7. In the course of the CIRP, the 4th respondent, being the
successful resolution applicant, submitted a resolution plan offering,
inter alia, financial settlement to the creditors, which came to be
approved by the Committee of Creditors (CoC) with a voting share of
68.26%, and was thereafter approved by the NCLT, Hyderabad Bench,
vide order dated 07.02.2020. A material and express condition of the
said resolution plan was that its implementation was contingent upon
obtaining prior written consent of the State Government, including
respondent Nos.1 and 5 (YATC and Shilparamam Society), for
effecting a change in shareholding and control of GJHPL, which was
stipulated as a condition precedent to the plan coming into force.
8. The appellant, aggrieved by the prospect of such change in
control, instituted W.P.No.17129 of 2020 before this Court seeking to
restrain the State from granting such consent, placing reliance on the
provisions of the Telangana Infrastructure Development Enabling
(TIDE) Act, 2001. The said writ petition came to be dismissed by
order dated 28.04.2023 and W.A.No.1135 of 2023 preferred
thereagainst was also dismissed. The Special Leave Petition (C)
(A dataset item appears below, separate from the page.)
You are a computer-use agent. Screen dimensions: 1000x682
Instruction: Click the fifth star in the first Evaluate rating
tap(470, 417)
No.22186 of 2024 filed before the Hon'ble Supreme Court was likewise
dismissed, wherein it was, inter alia, held that the provisions of the
IBC, 2016 would prevail over the TIDE Act to the extent of any
inconsistency.
9. Owing to delays in obtaining the requisite governmental
approvals, the 4th respondent initially sought to terminate the
resolution plan on the ground of non-fulfilment of the condition
precedent; however, upon subsequent negotiations between the
stakeholders, including the State Government and the lenders, the
process was revived. Thereafter, the State Government, acting
through the Empowered Committee (Tourism), in its meeting dated
22.09.2025, accorded its conditional consent to the implementation of
the resolution plan. The said consent was subject to several terms
and conditions, which are extracted hereunder:
1) Lease with the M/s. BREP Asia II Indian Holding Co. (NQ) Pte., Ltd..
(M/s. Blackstone) will be valid fill the balance period of the earlier lease agreement upto the year 2041 only, without any extension.
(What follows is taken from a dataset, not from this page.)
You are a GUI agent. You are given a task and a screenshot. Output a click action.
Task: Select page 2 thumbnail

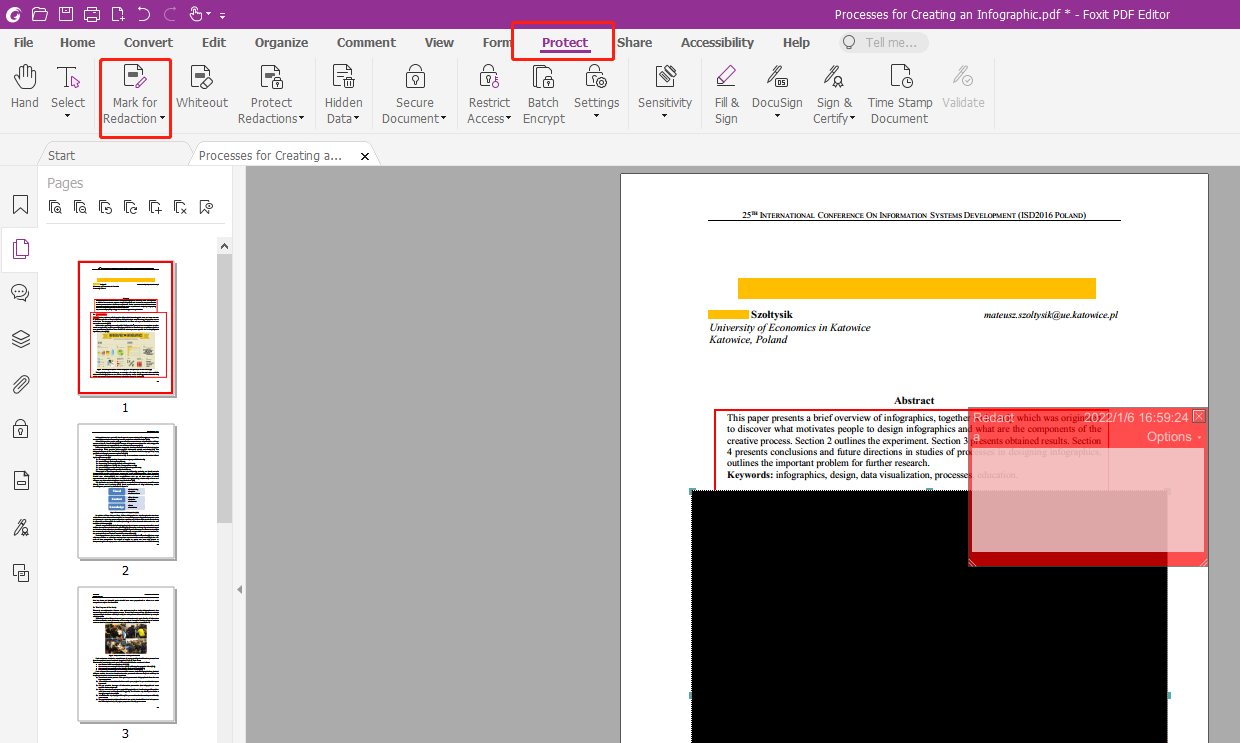coord(126,491)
2) The company will make upfront payment of Rs. 88.23 crores within 15 days from the date of agreement, which is principal amount due from the previous agency ie., M/s. Golden Jubilee Hotels (P) Ltd.. (GJHPL) to TGTDC.
3) On 07-04-2019, sole arbitrator has pronounced award in favour of developer M/s. Golden Jubilee Hotels (P) Ltd., (GJHPL) against which COP 39/2020 is filed by YAT&C Department. The M/s. Golden Jubilee Hotels (P) Ltd., (GJHPL) has claimed an amount of Rs. 42.50crores including interest in this case. M/s. BREP Asia II Indian Holding Co. (NQ) Pte., Ltd.. (M/s. Blackstone) shall agree to forego this claim against Government of Telangana and TGTDC.
4) The Lease Rental to the TGTDC will be calculated at the rate of Rs. 7,500/- per sq. yrds from the date of agreement ie, May 2007.
5) M/S. BREP Asia II Indian Holding Co. (NQ) Pte., Ltd., (M/s. Blackstone) will take steps to complete tower 2 and make it operational in 24 months from the date of the agreement.
6) Tripartite agreement will be entered between TGTDC. M/s. BREP Asia II Indian Holding Co. (NQ) Pte., Ltd., (M/s. Blackstone) and current operator ie., East India Hotels (EIH) to continue to operate tower I and tower 2, till the end of lease period. Separate agreement can be worked out between M/s. BREP Asia II Indian Holding Co. (NQ) Pte., Ltd., (M/s. Blackstone) and EIH regarding the operations part.
7) All court cases in which M/s. BREP Asia II Indian Holding Co. (NQ) Pte., Ltd., (M/s. Blackstone) has a claim against Government of Telangana and TGTDC, shall be withdrawn. Likewise, court cases pertaining to matters settled in this agreement will be withdrawn by the Government of Telangana.
8) Post NCLT judgement, the escrow account, where surplus funds are deposited by the operator has accumulated Rs. 240 crores as on August 2025. TGTDC will file claims before the NCLT for its unsettled dues ie., Rs. 69.83 crores which is the Interest on the pending Lease Rental & Annual Development Premium (ADP).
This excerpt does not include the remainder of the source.